* [About this task]
Output only these lines, set down exactly: the one containing "Given: Fold the 智能交互 Epic at line 31" and each line after it through the end of the records.

*** Records supplied ***

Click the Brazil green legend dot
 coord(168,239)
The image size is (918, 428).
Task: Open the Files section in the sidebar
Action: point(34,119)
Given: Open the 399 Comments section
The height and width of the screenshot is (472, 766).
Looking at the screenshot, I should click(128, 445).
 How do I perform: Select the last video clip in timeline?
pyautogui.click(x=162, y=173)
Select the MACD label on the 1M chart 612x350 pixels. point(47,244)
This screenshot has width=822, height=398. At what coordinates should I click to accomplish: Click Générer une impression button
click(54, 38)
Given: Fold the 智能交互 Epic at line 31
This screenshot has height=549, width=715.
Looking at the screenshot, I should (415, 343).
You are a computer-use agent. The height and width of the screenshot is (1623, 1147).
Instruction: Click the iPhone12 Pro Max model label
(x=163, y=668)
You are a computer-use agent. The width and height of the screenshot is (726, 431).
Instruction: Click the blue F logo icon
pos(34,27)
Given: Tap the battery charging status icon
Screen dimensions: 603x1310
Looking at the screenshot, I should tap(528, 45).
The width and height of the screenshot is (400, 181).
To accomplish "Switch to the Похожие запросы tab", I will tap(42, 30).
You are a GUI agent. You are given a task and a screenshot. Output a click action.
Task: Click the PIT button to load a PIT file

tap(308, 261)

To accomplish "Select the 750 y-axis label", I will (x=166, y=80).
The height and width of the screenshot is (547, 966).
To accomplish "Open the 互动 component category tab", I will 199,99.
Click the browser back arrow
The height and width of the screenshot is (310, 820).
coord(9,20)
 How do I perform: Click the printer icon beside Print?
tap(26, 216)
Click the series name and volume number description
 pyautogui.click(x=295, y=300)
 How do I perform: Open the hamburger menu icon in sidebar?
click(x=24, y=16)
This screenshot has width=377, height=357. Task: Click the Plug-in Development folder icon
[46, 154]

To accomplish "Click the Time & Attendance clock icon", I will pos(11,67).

***

* [Exercise response]
Given: Fold the 智能交互 Epic at line 31
This screenshot has height=549, width=715.
Looking at the screenshot, I should (415, 343).
You are a computer-use agent. The height and width of the screenshot is (1623, 1147).
Instruction: Click the iPhone12 Pro Max model label
(x=163, y=668)
You are a computer-use agent. The width and height of the screenshot is (726, 431).
Instruction: Click the blue F logo icon
pos(34,27)
Given: Tap the battery charging status icon
Screen dimensions: 603x1310
Looking at the screenshot, I should tap(528, 45).
The width and height of the screenshot is (400, 181).
To accomplish "Switch to the Похожие запросы tab", I will tap(42, 30).
You are a GUI agent. You are given a task and a screenshot. Output a click action.
Task: Click the PIT button to load a PIT file

tap(308, 261)

To accomplish "Select the 750 y-axis label", I will (x=166, y=80).
The height and width of the screenshot is (547, 966).
To accomplish "Open the 互动 component category tab", I will 199,99.
Click the browser back arrow
The height and width of the screenshot is (310, 820).
coord(9,20)
 How do I perform: Click the printer icon beside Print?
tap(26, 216)
Click the series name and volume number description
 pyautogui.click(x=295, y=300)
 How do I perform: Open the hamburger menu icon in sidebar?
click(x=24, y=16)
This screenshot has width=377, height=357. Task: Click the Plug-in Development folder icon
[46, 154]

To accomplish "Click the Time & Attendance clock icon", I will pos(11,67).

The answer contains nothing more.